On Thu, Aug 13, 2015 at 4:42 PM, Joseph Poon via bitcoin-dev <bitcoin-dev@lists.linuxfoundation.org> wrote:
I haven't tested the details of this, but is there another bit available
for use in the future for the relative blockheight?

I strongly believe that Lightning needs mitigations for a systemic
supervillan attack which attemps to flood the network with transactions,
which can hypothetically be mitigated with something like a timestop
bit (as originally suggested by gmaxwell).

This proposal includes no such provision.

Since we talked about it, I spent considerable time thinking about the supposed risk and proposed mitigations. I'm frankly not convinced that it is a risk of high enough credibility to worry about, or if it is that a protocol-level complication is worth doing.

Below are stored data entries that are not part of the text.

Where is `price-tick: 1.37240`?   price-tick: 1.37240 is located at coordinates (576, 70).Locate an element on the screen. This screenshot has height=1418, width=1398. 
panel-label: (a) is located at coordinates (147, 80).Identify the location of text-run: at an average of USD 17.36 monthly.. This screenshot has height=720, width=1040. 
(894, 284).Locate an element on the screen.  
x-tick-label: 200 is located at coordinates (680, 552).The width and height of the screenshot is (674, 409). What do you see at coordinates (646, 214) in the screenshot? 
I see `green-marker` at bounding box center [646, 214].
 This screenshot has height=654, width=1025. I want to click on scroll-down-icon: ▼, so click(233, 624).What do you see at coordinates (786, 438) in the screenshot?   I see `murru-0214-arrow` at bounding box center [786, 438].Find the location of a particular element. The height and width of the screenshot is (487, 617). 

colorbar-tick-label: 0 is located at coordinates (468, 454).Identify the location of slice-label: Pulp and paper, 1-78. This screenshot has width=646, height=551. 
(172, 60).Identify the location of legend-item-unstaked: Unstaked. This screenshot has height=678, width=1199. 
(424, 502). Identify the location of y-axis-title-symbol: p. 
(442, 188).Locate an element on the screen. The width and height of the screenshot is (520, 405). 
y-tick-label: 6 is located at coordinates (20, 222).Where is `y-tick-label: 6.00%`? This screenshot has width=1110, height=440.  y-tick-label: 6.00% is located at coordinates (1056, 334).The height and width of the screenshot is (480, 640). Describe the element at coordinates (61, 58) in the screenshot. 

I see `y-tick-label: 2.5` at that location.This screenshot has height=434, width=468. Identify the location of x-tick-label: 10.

The scenario as I understand it is a hub turns evil and tries to cheat every single one of its users out of their bonds. Normally a lightning user is protected form such behavior because they have time to broadcast their own transactions spending part or all of the balance as fees. Therefore because of the threat of mutually assured destruction, the optimal outcome is to be an honest participant.

But, the argument goes, the hub has many channels with many different people closing at the same time. So if the hub tries to cheat all of them at once by DoS'ing the network, it can do so and spend more in fees than any one participant stands to lose. My issue with this is that users don't act alone -- users can be assured that other users will react, and all of them together have enough coins to burn to make the attack unprofitable. The hub-cheats-many-users case really is the same as the hub-cheats-one-user case if the users act out their role in unison, which they don't have to coordinate to do.

Other than that, even if you are still concerned about that  scenario, I'm not sure timestop is the appropriate solution. A timestop is a protocol-level complication that is not trivial to implement, indeed I'm not even sure there is a way to implement it at all -- how do you differentiate in consensus code a DoS attack from regular old blocks filling up? And if you could, why add further complication to the consensus protocol?

A simpler solution to me seems to be outsourcing the response to an attack to a third party, or otherwise engineering ways for users to respond-by-default even if their wallet is offline, or otherwise assuring sufficient coordination in the event of a bad hub.